#### Assignment:
Restate the entries below word for word, leaving nothing out.

===== Recorded information

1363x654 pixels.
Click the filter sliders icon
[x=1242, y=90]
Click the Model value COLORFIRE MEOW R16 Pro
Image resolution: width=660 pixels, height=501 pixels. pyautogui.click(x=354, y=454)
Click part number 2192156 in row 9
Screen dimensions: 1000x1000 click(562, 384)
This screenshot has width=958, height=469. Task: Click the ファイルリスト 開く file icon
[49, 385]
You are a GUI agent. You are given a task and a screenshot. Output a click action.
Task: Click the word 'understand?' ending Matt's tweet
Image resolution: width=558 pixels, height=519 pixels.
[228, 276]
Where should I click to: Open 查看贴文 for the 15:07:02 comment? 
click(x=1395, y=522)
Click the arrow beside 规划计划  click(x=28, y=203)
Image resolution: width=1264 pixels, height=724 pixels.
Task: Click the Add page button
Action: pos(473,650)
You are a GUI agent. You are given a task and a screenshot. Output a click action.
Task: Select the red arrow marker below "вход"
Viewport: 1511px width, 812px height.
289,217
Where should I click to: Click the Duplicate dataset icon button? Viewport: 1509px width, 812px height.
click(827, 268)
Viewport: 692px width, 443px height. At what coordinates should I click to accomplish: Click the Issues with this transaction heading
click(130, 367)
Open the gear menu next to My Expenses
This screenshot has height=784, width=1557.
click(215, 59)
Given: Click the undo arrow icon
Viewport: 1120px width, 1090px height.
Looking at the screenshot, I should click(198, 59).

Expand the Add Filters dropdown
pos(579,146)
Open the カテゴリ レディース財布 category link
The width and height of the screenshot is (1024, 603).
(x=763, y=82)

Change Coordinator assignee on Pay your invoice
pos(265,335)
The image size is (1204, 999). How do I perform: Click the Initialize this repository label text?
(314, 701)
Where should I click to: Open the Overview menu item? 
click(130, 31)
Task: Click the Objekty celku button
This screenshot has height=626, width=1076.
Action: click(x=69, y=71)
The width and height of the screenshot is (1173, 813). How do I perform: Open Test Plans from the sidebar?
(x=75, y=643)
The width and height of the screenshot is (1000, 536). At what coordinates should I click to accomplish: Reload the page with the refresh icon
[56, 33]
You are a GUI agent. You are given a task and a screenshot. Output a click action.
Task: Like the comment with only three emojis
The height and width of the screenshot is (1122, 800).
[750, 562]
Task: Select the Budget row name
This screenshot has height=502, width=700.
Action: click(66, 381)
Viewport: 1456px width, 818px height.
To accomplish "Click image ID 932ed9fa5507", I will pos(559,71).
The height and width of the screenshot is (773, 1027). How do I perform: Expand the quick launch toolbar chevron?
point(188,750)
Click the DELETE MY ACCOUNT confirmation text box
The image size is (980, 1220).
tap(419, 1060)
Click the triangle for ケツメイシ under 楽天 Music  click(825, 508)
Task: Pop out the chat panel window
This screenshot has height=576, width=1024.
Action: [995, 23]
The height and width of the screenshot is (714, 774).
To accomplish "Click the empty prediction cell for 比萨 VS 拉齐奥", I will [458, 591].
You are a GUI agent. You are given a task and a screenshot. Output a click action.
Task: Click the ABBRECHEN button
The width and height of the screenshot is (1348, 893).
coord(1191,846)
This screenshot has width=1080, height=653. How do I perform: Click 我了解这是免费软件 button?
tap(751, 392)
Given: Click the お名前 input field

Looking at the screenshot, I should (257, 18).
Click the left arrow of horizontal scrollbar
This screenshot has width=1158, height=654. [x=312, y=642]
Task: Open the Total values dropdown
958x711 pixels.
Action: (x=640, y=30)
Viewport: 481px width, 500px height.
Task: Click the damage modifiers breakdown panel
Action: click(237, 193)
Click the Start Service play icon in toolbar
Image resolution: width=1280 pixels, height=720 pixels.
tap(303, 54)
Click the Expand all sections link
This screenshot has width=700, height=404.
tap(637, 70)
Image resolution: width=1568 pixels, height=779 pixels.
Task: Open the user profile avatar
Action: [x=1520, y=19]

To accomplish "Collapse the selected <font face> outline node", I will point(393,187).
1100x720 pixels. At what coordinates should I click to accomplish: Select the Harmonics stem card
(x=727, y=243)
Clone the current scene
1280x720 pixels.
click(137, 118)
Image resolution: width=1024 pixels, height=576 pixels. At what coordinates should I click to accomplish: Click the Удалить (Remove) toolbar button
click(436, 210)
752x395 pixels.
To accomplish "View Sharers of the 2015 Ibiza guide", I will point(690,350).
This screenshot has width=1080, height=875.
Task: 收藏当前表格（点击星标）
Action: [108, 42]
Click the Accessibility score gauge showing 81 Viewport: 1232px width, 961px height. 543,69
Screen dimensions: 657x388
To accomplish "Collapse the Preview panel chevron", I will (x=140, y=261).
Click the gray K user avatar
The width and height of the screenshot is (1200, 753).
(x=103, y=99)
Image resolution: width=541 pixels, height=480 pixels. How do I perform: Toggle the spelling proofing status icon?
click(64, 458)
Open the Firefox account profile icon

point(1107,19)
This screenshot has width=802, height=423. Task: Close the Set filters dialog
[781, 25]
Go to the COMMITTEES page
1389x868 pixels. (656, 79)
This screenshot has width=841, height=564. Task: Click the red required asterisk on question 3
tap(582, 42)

==========

#### Solution for this exercise:
1363x654 pixels.
Click the filter sliders icon
[x=1242, y=90]
Click the Model value COLORFIRE MEOW R16 Pro
Image resolution: width=660 pixels, height=501 pixels. pyautogui.click(x=354, y=454)
Click part number 2192156 in row 9
Screen dimensions: 1000x1000 click(562, 384)
This screenshot has width=958, height=469. Task: Click the ファイルリスト 開く file icon
[49, 385]
You are a GUI agent. You are given a task and a screenshot. Output a click action.
Task: Click the word 'understand?' ending Matt's tweet
Image resolution: width=558 pixels, height=519 pixels.
[228, 276]
Where should I click to: Open 查看贴文 for the 15:07:02 comment? 
click(x=1395, y=522)
Click the arrow beside 规划计划  click(x=28, y=203)
Image resolution: width=1264 pixels, height=724 pixels.
Task: Click the Add page button
Action: pos(473,650)
You are a GUI agent. You are given a task and a screenshot. Output a click action.
Task: Select the red arrow marker below "вход"
Viewport: 1511px width, 812px height.
289,217
Where should I click to: Click the Duplicate dataset icon button? Viewport: 1509px width, 812px height.
click(827, 268)
Viewport: 692px width, 443px height. At what coordinates should I click to accomplish: Click the Issues with this transaction heading
click(130, 367)
Open the gear menu next to My Expenses
This screenshot has height=784, width=1557.
click(215, 59)
Given: Click the undo arrow icon
Viewport: 1120px width, 1090px height.
Looking at the screenshot, I should click(198, 59).

Expand the Add Filters dropdown
pos(579,146)
Open the カテゴリ レディース財布 category link
The width and height of the screenshot is (1024, 603).
(x=763, y=82)

Change Coordinator assignee on Pay your invoice
pos(265,335)
The image size is (1204, 999). How do I perform: Click the Initialize this repository label text?
(314, 701)
Where should I click to: Open the Overview menu item? 
click(130, 31)
Task: Click the Objekty celku button
This screenshot has height=626, width=1076.
Action: click(x=69, y=71)
The width and height of the screenshot is (1173, 813). How do I perform: Open Test Plans from the sidebar?
(x=75, y=643)
The width and height of the screenshot is (1000, 536). At what coordinates should I click to accomplish: Reload the page with the refresh icon
[56, 33]
You are a GUI agent. You are given a task and a screenshot. Output a click action.
Task: Like the comment with only three emojis
The height and width of the screenshot is (1122, 800).
[750, 562]
Task: Select the Budget row name
This screenshot has height=502, width=700.
Action: click(66, 381)
Viewport: 1456px width, 818px height.
To accomplish "Click image ID 932ed9fa5507", I will pos(559,71).
The height and width of the screenshot is (773, 1027). How do I perform: Expand the quick launch toolbar chevron?
point(188,750)
Click the DELETE MY ACCOUNT confirmation text box
The image size is (980, 1220).
tap(419, 1060)
Click the triangle for ケツメイシ under 楽天 Music  click(825, 508)
Task: Pop out the chat panel window
This screenshot has height=576, width=1024.
Action: [995, 23]
The height and width of the screenshot is (714, 774).
To accomplish "Click the empty prediction cell for 比萨 VS 拉齐奥", I will [458, 591].
You are a GUI agent. You are given a task and a screenshot. Output a click action.
Task: Click the ABBRECHEN button
The width and height of the screenshot is (1348, 893).
coord(1191,846)
This screenshot has width=1080, height=653. How do I perform: Click 我了解这是免费软件 button?
tap(751, 392)
Given: Click the お名前 input field

Looking at the screenshot, I should (257, 18).
Click the left arrow of horizontal scrollbar
This screenshot has width=1158, height=654. [x=312, y=642]
Task: Open the Total values dropdown
958x711 pixels.
Action: (x=640, y=30)
Viewport: 481px width, 500px height.
Task: Click the damage modifiers breakdown panel
Action: click(237, 193)
Click the Start Service play icon in toolbar
Image resolution: width=1280 pixels, height=720 pixels.
tap(303, 54)
Click the Expand all sections link
This screenshot has width=700, height=404.
tap(637, 70)
Image resolution: width=1568 pixels, height=779 pixels.
Task: Open the user profile avatar
Action: [x=1520, y=19]

To accomplish "Collapse the selected <font face> outline node", I will point(393,187).
1100x720 pixels. At what coordinates should I click to accomplish: Select the Harmonics stem card
(x=727, y=243)
Clone the current scene
1280x720 pixels.
click(137, 118)
Image resolution: width=1024 pixels, height=576 pixels. At what coordinates should I click to accomplish: Click the Удалить (Remove) toolbar button
click(436, 210)
752x395 pixels.
To accomplish "View Sharers of the 2015 Ibiza guide", I will point(690,350).
This screenshot has width=1080, height=875.
Task: 收藏当前表格（点击星标）
Action: [108, 42]
Click the Accessibility score gauge showing 81 Viewport: 1232px width, 961px height. 543,69
Screen dimensions: 657x388
To accomplish "Collapse the Preview panel chevron", I will (x=140, y=261).
Click the gray K user avatar
The width and height of the screenshot is (1200, 753).
(x=103, y=99)
Image resolution: width=541 pixels, height=480 pixels. How do I perform: Toggle the spelling proofing status icon?
click(64, 458)
Open the Firefox account profile icon

point(1107,19)
This screenshot has width=802, height=423. Task: Close the Set filters dialog
[781, 25]
Go to the COMMITTEES page
1389x868 pixels. (656, 79)
This screenshot has width=841, height=564. Task: Click the red required asterisk on question 3
tap(582, 42)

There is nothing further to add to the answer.